**THE PROBLEM:**
Return the material below word for word, keeping every line unchanged and adding nothing.

**EXERCISE MATERIAL:**
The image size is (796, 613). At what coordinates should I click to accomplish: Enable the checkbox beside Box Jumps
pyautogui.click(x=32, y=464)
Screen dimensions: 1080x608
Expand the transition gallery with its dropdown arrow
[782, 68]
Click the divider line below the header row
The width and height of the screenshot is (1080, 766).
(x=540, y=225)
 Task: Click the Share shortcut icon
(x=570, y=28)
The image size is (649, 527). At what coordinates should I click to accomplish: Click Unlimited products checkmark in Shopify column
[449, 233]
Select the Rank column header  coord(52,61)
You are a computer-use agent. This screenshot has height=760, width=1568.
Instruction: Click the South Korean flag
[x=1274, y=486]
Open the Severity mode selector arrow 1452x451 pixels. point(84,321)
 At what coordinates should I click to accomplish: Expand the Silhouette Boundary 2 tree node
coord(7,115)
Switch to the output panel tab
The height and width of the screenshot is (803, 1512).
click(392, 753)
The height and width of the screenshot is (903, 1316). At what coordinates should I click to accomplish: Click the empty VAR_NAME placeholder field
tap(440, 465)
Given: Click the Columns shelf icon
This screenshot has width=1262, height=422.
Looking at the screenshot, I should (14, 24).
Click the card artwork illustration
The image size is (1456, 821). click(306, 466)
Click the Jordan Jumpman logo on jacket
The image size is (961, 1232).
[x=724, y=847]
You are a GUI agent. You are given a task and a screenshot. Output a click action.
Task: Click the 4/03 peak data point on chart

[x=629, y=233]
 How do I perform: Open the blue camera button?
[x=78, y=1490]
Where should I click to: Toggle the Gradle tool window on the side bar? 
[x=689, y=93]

**EXPECTED OUTPUT:**
The image size is (796, 613). At what coordinates should I click to accomplish: Enable the checkbox beside Box Jumps
pyautogui.click(x=32, y=464)
Screen dimensions: 1080x608
Expand the transition gallery with its dropdown arrow
[782, 68]
Click the divider line below the header row
The width and height of the screenshot is (1080, 766).
(x=540, y=225)
 Task: Click the Share shortcut icon
(x=570, y=28)
The image size is (649, 527). At what coordinates should I click to accomplish: Click Unlimited products checkmark in Shopify column
[449, 233]
Select the Rank column header  coord(52,61)
You are a computer-use agent. This screenshot has height=760, width=1568.
Instruction: Click the South Korean flag
[x=1274, y=486]
Open the Severity mode selector arrow 1452x451 pixels. point(84,321)
 At what coordinates should I click to accomplish: Expand the Silhouette Boundary 2 tree node
coord(7,115)
Switch to the output panel tab
The height and width of the screenshot is (803, 1512).
click(392, 753)
The height and width of the screenshot is (903, 1316). At what coordinates should I click to accomplish: Click the empty VAR_NAME placeholder field
tap(440, 465)
Given: Click the Columns shelf icon
This screenshot has width=1262, height=422.
Looking at the screenshot, I should (14, 24).
Click the card artwork illustration
The image size is (1456, 821). click(306, 466)
Click the Jordan Jumpman logo on jacket
The image size is (961, 1232).
[x=724, y=847]
You are a GUI agent. You are given a task and a screenshot. Output a click action.
Task: Click the 4/03 peak data point on chart

[x=629, y=233]
 How do I perform: Open the blue camera button?
[x=78, y=1490]
Where should I click to: Toggle the Gradle tool window on the side bar? 
[x=689, y=93]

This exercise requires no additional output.